7. Geopolitical strength, as embodied in global projection forces.
8. Intelligence capabilities, as demonstrated by the killing of Osama bin Laden.
9. Intellectual power, fed by a plethora of US think tanks and the “revolving door” between research institutions and government.
10. Strategic power, the United States being the world’s only country with a truly global strategy.
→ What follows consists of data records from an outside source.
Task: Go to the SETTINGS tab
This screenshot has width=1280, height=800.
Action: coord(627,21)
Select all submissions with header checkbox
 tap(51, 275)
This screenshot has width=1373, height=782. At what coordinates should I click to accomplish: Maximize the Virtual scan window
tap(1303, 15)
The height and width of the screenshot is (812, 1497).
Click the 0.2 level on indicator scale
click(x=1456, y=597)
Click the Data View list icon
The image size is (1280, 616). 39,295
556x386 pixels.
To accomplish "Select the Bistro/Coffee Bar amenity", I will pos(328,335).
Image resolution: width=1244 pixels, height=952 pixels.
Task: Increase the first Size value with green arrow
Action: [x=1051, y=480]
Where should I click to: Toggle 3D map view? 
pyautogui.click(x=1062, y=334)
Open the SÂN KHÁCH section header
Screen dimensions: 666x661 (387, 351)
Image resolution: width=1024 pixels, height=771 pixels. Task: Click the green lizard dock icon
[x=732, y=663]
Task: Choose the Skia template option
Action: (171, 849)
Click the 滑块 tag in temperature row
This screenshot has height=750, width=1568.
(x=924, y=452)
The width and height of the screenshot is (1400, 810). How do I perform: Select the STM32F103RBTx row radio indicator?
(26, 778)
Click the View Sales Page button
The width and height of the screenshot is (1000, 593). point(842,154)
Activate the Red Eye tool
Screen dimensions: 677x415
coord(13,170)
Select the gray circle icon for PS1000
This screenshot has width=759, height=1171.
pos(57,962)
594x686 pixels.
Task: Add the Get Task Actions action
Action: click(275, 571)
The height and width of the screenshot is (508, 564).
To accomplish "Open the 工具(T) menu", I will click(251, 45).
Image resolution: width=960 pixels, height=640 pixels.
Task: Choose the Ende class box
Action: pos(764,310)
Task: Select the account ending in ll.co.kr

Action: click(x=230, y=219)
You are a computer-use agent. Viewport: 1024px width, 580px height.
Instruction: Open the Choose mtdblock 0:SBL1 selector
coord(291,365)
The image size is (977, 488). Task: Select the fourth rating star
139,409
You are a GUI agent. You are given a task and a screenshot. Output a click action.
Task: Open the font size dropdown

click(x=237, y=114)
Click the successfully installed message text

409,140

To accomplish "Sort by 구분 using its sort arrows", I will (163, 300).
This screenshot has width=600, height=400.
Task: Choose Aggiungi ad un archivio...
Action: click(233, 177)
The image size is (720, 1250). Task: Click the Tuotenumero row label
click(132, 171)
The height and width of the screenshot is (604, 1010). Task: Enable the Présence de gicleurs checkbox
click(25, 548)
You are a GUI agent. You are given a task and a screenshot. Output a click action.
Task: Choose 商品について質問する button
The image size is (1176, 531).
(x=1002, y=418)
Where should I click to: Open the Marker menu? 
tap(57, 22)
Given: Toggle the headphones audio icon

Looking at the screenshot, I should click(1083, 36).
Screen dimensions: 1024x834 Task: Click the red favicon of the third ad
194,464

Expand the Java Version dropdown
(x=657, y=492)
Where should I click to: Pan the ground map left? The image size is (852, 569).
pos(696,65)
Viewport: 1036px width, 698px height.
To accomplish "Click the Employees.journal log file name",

However he also noted where the US had recently slipped:

1. Political power, as manifested by the breakdown of bipartisanship.
2. Economic power, as illustrated by the post-2007 slowdown.
3. Financial power, given intractable deficits and rising debt.
4. Social power, as weakened by societal polarization.
5. Institutional power, since the United States can no longer dominate global institutions

Spatial dimension

All states have a geographic scope of interests, actions, or projected power. This is a crucial factor in distinguishing a great power from a regional power; by definition, the scope of a regional power is restricted to its region. It has been suggested that a great power should be possessed of actual influence throughout the scope of the prevailing international system. Arnold J. Toynbee, for example, observes that "Great power may be defined as a political force exerting an effect co-extensive with the widest range of the society in which it operates. The Great powers of 1914 were 'world-powers' because Western society had recently become 'world-wide'."

Other suggestions have been made that a great power should have the capacity to engage in extra-regional affairs and that a great power ought to be possessed of extra-regional interests, two propositions which are often closely connected.

Status dimension

Formal or informal acknowledgment of a nation's great power status has also been a criterion for being a great power. As political scientist George Modelski notes, "The status of Great power is sometimes confused with the condition of being powerful. The office, as it is known, did in fact evolve from the role played by the great military states in earlier periods... But the Great power system institutionalizes the position of the powerful state in a web of rights and obligations."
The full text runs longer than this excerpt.